[Stored records]
******************************
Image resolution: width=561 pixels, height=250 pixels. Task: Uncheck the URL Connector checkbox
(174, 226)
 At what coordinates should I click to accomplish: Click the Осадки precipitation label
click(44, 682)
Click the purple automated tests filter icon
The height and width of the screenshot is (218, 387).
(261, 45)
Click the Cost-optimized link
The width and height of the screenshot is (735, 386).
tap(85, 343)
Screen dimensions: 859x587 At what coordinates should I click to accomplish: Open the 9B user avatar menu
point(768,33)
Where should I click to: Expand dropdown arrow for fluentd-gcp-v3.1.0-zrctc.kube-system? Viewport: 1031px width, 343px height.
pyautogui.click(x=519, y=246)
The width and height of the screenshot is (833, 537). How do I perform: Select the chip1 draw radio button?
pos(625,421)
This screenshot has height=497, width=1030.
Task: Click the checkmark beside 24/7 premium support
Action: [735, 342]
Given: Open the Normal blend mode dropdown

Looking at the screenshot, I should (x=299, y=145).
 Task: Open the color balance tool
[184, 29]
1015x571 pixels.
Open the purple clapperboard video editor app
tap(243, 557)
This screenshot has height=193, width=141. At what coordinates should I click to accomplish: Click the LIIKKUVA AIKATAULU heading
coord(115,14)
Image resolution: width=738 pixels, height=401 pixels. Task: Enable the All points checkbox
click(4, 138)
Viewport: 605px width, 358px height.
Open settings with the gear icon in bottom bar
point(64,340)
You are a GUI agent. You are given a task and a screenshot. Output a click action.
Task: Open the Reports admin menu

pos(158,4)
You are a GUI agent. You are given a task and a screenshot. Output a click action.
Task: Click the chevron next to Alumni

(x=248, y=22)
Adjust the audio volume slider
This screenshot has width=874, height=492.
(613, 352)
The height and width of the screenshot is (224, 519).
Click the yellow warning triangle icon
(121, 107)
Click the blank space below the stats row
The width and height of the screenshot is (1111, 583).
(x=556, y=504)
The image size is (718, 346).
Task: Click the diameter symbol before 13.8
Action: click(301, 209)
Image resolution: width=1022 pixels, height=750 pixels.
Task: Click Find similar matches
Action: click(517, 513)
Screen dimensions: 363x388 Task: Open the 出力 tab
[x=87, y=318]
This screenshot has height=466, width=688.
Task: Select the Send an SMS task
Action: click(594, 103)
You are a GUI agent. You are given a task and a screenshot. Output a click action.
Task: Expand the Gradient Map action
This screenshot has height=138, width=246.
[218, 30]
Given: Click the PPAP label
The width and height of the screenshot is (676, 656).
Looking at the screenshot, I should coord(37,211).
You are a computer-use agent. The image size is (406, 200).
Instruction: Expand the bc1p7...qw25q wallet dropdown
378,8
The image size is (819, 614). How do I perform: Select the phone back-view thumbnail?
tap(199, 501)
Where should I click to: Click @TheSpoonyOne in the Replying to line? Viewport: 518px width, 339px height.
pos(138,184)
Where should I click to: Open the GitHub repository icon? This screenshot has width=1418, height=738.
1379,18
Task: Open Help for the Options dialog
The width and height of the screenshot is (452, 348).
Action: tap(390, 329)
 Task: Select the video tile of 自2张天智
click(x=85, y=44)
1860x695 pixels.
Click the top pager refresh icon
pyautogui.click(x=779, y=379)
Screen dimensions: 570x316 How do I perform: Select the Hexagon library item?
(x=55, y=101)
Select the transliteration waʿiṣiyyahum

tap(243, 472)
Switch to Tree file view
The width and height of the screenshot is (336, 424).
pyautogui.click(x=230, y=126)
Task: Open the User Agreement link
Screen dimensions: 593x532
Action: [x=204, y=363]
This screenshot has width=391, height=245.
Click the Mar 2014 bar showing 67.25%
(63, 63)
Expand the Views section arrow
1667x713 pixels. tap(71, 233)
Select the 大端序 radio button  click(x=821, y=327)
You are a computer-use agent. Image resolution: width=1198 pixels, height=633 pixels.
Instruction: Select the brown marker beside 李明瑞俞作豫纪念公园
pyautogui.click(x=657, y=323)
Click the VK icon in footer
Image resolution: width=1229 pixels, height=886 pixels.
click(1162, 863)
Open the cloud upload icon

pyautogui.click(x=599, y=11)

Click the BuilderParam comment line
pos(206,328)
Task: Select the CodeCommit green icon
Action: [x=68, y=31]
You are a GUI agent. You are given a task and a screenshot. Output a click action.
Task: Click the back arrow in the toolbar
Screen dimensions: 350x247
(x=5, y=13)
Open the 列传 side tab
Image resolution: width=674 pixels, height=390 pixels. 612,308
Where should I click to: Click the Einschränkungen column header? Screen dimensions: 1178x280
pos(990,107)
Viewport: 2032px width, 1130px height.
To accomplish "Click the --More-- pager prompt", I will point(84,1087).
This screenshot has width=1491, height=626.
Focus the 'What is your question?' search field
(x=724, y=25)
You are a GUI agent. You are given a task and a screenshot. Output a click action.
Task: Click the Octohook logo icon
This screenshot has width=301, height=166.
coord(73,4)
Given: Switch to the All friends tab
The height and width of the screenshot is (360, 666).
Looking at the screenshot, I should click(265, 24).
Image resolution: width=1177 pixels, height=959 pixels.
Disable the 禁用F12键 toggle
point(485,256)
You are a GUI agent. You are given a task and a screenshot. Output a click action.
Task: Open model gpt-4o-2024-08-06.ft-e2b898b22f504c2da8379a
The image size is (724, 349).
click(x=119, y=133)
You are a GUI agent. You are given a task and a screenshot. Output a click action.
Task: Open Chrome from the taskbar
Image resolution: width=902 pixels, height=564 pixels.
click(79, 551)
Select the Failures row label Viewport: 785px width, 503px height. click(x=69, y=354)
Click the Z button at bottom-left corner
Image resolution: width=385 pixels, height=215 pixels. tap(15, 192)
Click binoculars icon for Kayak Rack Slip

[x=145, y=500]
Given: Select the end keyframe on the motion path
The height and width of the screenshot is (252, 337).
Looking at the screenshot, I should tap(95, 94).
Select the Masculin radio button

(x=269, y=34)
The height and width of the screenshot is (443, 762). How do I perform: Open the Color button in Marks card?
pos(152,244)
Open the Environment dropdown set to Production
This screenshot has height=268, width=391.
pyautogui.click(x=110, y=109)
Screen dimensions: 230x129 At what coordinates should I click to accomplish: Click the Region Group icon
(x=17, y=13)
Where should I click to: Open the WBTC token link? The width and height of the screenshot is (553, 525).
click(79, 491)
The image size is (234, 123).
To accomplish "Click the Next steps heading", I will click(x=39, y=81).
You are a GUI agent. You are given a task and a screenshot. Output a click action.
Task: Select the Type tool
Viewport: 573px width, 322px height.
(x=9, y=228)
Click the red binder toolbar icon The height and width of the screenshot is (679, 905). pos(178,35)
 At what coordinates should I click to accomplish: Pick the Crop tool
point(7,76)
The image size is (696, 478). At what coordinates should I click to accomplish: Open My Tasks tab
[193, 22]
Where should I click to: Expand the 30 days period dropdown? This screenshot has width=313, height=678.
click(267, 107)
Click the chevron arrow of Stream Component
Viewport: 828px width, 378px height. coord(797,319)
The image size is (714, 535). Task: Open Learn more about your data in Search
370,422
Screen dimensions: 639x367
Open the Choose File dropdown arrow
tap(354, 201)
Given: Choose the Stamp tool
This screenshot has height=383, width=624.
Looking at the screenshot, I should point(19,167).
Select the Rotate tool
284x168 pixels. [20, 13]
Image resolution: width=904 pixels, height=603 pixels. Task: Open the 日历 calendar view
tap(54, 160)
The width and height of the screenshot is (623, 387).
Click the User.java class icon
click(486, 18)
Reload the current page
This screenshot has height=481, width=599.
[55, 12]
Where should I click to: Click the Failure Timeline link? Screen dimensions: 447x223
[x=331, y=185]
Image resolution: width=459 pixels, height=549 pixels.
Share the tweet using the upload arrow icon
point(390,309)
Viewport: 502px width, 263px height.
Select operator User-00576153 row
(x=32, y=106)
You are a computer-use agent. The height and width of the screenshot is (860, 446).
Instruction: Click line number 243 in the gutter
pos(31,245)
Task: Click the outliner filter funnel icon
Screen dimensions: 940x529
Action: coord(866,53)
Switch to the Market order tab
******************************
* WHAT TO PRODUCE *
Retype exactly the lines of the data above that fall between the line with "The image size is (819, 614)." and the line with "Task: Click the Octohook logo icon", inclusive, and add nothing.

* ANSWER TO THIS TASK *
The image size is (819, 614). How do I perform: Select the phone back-view thumbnail?
tap(199, 501)
Where should I click to: Click @TheSpoonyOne in the Replying to line? Viewport: 518px width, 339px height.
pos(138,184)
Where should I click to: Open the GitHub repository icon? This screenshot has width=1418, height=738.
1379,18
Task: Open Help for the Options dialog
The width and height of the screenshot is (452, 348).
Action: tap(390, 329)
 Task: Select the video tile of 自2张天智
click(x=85, y=44)
1860x695 pixels.
Click the top pager refresh icon
pyautogui.click(x=779, y=379)
Screen dimensions: 570x316 How do I perform: Select the Hexagon library item?
(x=55, y=101)
Select the transliteration waʿiṣiyyahum

tap(243, 472)
Switch to Tree file view
The width and height of the screenshot is (336, 424).
pyautogui.click(x=230, y=126)
Task: Open the User Agreement link
Screen dimensions: 593x532
Action: [x=204, y=363]
This screenshot has width=391, height=245.
Click the Mar 2014 bar showing 67.25%
(63, 63)
Expand the Views section arrow
1667x713 pixels. tap(71, 233)
Select the 大端序 radio button  click(x=821, y=327)
You are a computer-use agent. Image resolution: width=1198 pixels, height=633 pixels.
Instruction: Select the brown marker beside 李明瑞俞作豫纪念公园
pyautogui.click(x=657, y=323)
Click the VK icon in footer
Image resolution: width=1229 pixels, height=886 pixels.
click(1162, 863)
Open the cloud upload icon

pyautogui.click(x=599, y=11)

Click the BuilderParam comment line
pos(206,328)
Task: Select the CodeCommit green icon
Action: [x=68, y=31]
You are a GUI agent. You are given a task and a screenshot. Output a click action.
Task: Click the back arrow in the toolbar
Screen dimensions: 350x247
(x=5, y=13)
Open the 列传 side tab
Image resolution: width=674 pixels, height=390 pixels. 612,308
Where should I click to: Click the Einschränkungen column header? Screen dimensions: 1178x280
pos(990,107)
Viewport: 2032px width, 1130px height.
To accomplish "Click the --More-- pager prompt", I will point(84,1087).
This screenshot has width=1491, height=626.
Focus the 'What is your question?' search field
(x=724, y=25)
You are a GUI agent. You are given a task and a screenshot. Output a click action.
Task: Click the Octohook logo icon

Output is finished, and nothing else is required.